Instructions for the task
Rewrite the records from the line with "You are a computer-use agent." through the end of the records, putting "information" in place of "question mark" and changing nothing else. Leave the pictures out of your answer.

Dataset extract
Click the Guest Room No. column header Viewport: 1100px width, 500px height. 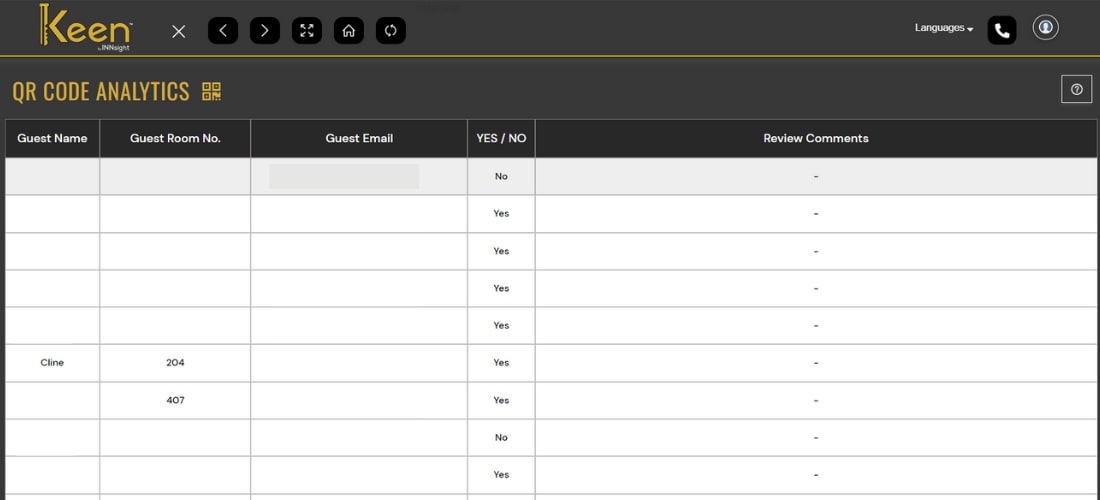pyautogui.click(x=175, y=139)
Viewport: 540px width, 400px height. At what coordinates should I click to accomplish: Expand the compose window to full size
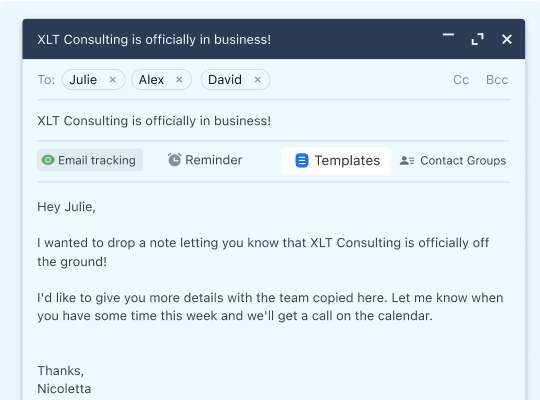coord(477,39)
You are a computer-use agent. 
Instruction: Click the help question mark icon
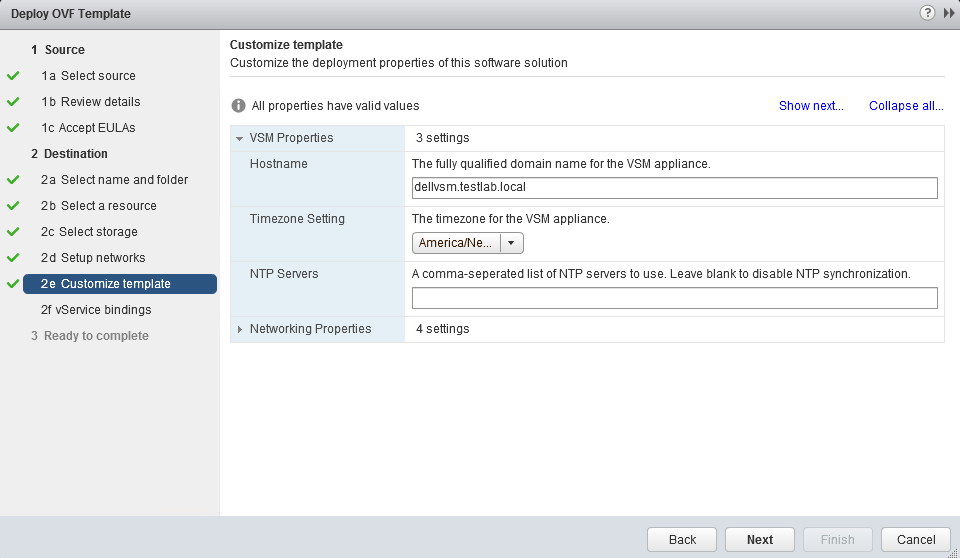(x=929, y=13)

The reply
You are a computer-use agent. 
Instruction: Click the help information icon
(x=929, y=13)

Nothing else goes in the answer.